Bisher steht dieser Satz allerdings weitgehend nutz- und seelenlos im
Raum, weil überhaupt erstmal jemand um Entschuldigung bitten müsste, um
ihm oder ihr verzeihen zu können. Allen voran die verantwortlichen
Politiker und eine ganze Schar Journalisten.
Denn die Politik hätte zu jeder Zeit die Wahl gehabt, welche
Entscheidungen sie auf Basis welcher Einschätzungen von Drosten und Co.

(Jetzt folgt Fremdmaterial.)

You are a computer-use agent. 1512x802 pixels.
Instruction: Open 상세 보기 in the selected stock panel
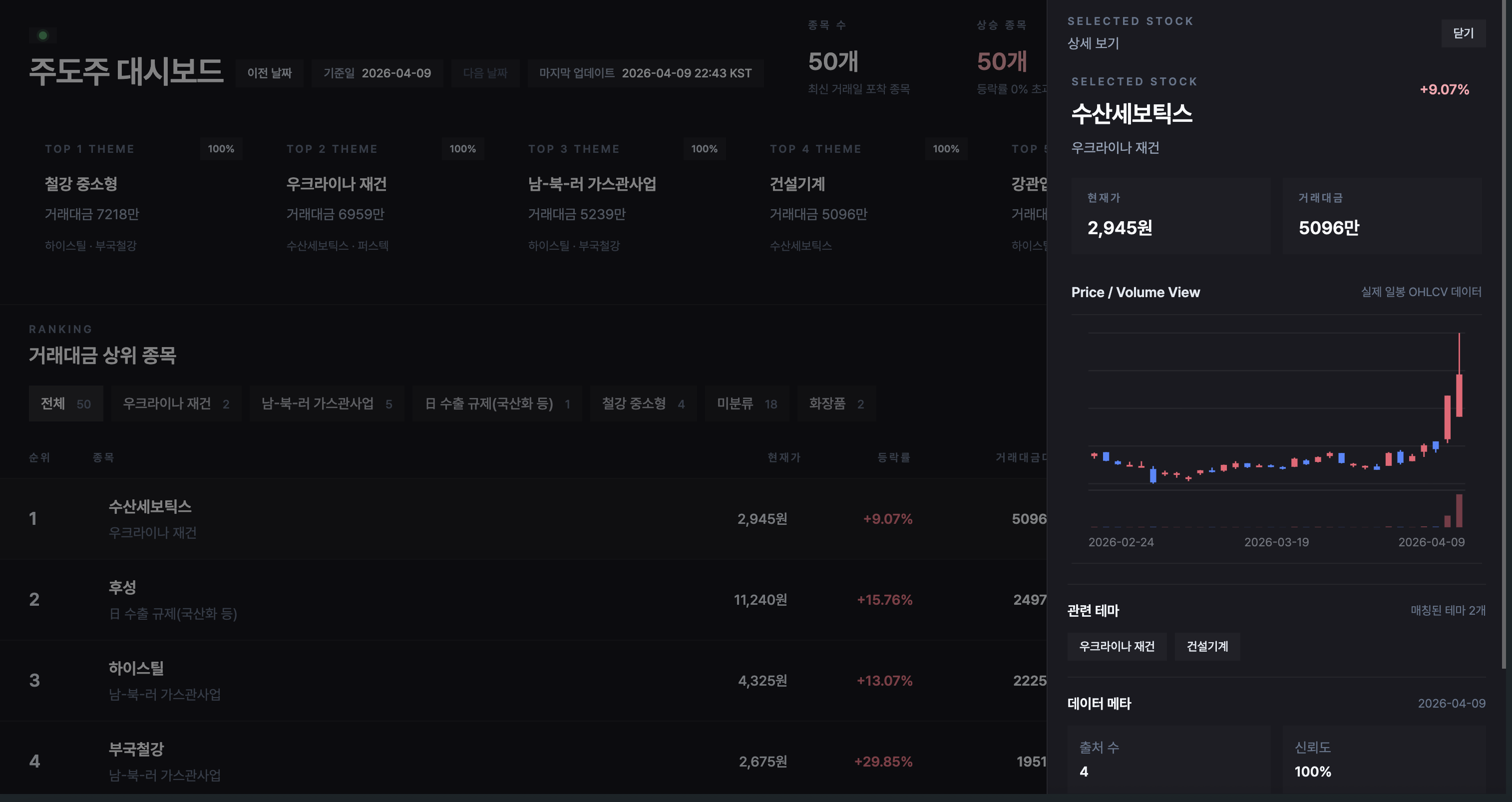tap(1094, 43)

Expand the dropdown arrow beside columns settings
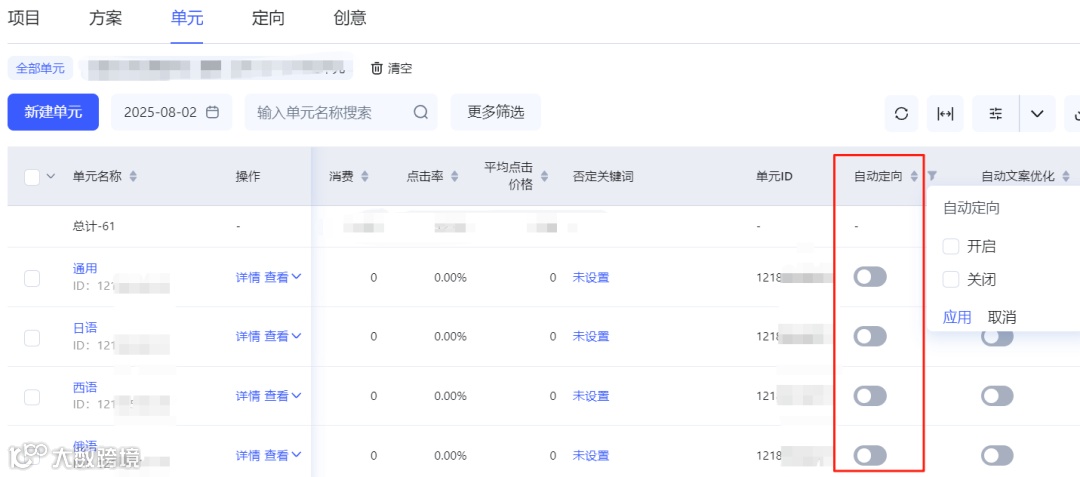tap(1037, 113)
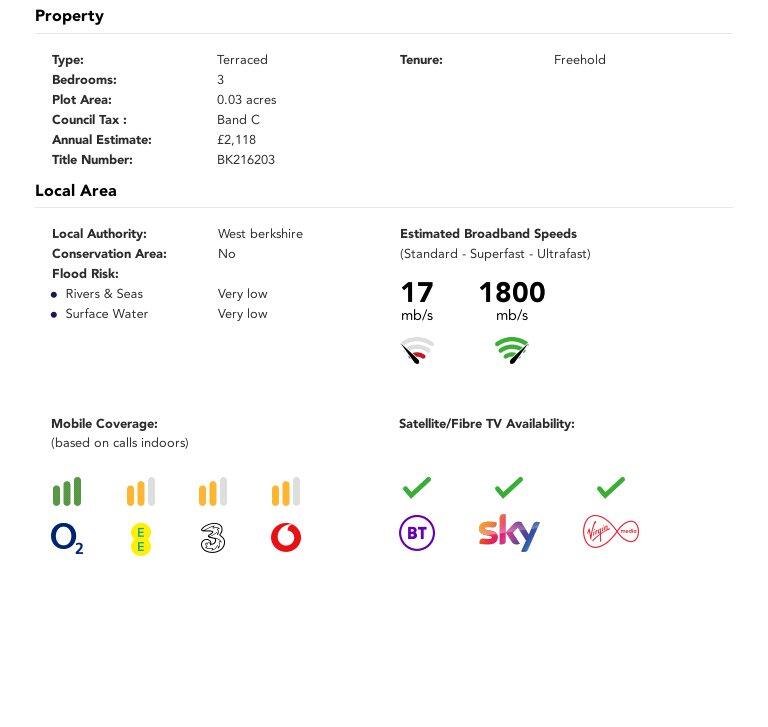Click the green checkmark above BT

click(417, 487)
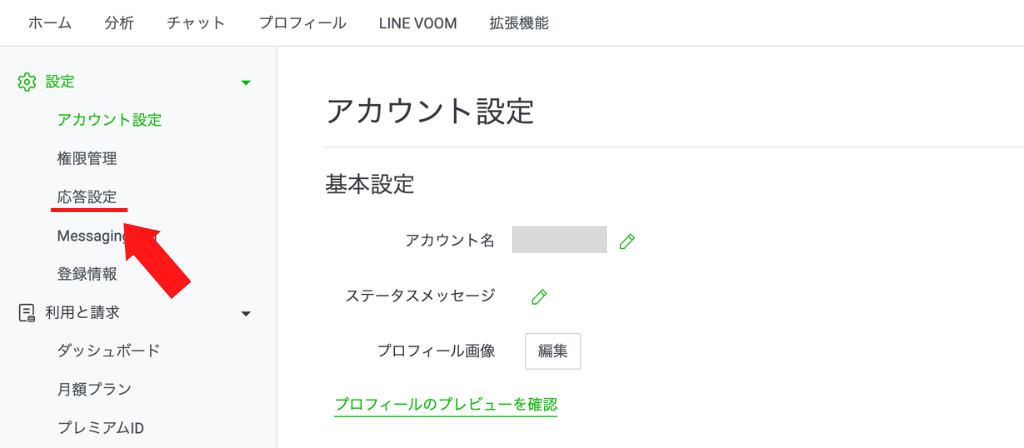This screenshot has width=1024, height=448.
Task: Go to the プロフィール tab
Action: (x=302, y=23)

trifft, anstatt sich – wie leider häufiger geschehen – hinter all den
Experten und ihren Aussagen zu verstecken. Gleiches gilt für die Medien,
deren Aufgabe die Kontrolle, nicht das Nachplappern gewesen wäre. Man
darf daher gespannt sein, ob auch die Corona-Debatte noch ihren
Di-Lorenzo-Moment erleben wird. Es wäre wünschenswert, um das Vertrauen
in unsere Demokratie, in unsere Grundrechte zurückzugewinnen.
Schonungslose Aufarbeitung der Corona-Jahre
Dennoch befürchtet der zuletzt stark gewachsene Kulturpessimist in
mir, dass versucht werden wird, das Ganze einfach sang- und klanglos
auslaufen zu lassen, obwohl es während der Pandemie zu den größten
Freiheitseinschränkungen in Nicht-Kriegszeiten gekommen ist. Und ich
befürchte auch, dass selbst eine schonungslose Aufarbeitung der Corona-Jahre nicht
dazu führen würde, dass man beim nächsten Unvorhergesehen, das über uns
hereinbricht, den immergleichen Reflexen endlich widersteht.
Genau genommen sind in der Diskussion über den Ukraine-Krieg und die
deutschen Waffenlieferungen ja ähnliche Reflexe zu beobachten, wie wir
sie aus genannten Debatten schon kennen. Wenn auch mit deutlich anderen
Vorzeichen, weil ziemlich klar ist, wer hier Aggressor und wer
Angegriffener ist. Vorsicht wäre dennoch angebrachter als die
Stigmatisierung kritischer Stimmen als „Putin-Versteher“, wenn lediglich
etwa Sinn und Wirksamkeit der Russlandsanktionen hinterfragt werden.
Denn die Risse durch unsere Gesellschaft sind wahrlich schon groß genug.